> WHAT IS BEING ASKED
Copy the data below word for word, starting at the line containing "ventas@pelv.com.co (275, 781)" and stopping after the line containing "Featured (92, 1539)".

> DATA PROVIDED
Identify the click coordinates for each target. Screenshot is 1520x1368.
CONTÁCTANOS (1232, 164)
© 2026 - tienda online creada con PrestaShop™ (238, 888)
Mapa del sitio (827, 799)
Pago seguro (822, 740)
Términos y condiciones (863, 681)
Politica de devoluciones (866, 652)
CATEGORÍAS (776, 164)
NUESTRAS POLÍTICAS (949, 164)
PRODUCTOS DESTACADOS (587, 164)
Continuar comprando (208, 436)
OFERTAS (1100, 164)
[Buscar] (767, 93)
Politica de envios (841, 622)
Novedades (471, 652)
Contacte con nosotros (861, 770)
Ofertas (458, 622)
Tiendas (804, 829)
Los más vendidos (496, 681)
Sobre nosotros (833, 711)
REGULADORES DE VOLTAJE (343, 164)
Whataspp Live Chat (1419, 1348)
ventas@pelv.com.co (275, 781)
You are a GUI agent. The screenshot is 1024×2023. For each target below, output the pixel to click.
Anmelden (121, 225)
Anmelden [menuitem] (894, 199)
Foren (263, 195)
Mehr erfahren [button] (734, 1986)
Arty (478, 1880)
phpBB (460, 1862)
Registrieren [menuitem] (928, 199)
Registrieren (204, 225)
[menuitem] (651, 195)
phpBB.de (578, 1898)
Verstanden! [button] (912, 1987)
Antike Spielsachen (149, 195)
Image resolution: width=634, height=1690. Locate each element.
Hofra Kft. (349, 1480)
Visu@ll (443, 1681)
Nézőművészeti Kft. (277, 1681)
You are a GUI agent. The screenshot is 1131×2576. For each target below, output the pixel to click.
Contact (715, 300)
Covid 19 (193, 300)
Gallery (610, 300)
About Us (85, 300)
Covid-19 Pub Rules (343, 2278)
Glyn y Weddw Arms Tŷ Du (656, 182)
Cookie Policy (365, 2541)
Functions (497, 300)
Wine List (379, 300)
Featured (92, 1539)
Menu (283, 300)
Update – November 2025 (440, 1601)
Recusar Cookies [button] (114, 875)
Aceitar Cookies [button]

> CORRECT OUTPUT
ventas@pelv.com.co (275, 781)
You are a GUI agent. The screenshot is 1024×2023. For each target below, output the pixel to click.
Anmelden (121, 225)
Anmelden [menuitem] (894, 199)
Foren (263, 195)
Mehr erfahren [button] (734, 1986)
Arty (478, 1880)
phpBB (460, 1862)
Registrieren [menuitem] (928, 199)
Registrieren (204, 225)
[menuitem] (651, 195)
phpBB.de (578, 1898)
Verstanden! [button] (912, 1987)
Antike Spielsachen (149, 195)
Image resolution: width=634, height=1690. Locate each element.
Hofra Kft. (349, 1480)
Visu@ll (443, 1681)
Nézőművészeti Kft. (277, 1681)
You are a GUI agent. The screenshot is 1131×2576. For each target below, output the pixel to click.
Contact (715, 300)
Covid 19 (193, 300)
Gallery (610, 300)
About Us (85, 300)
Covid-19 Pub Rules (343, 2278)
Glyn y Weddw Arms Tŷ Du (656, 182)
Cookie Policy (365, 2541)
Functions (497, 300)
Wine List (379, 300)
Featured (92, 1539)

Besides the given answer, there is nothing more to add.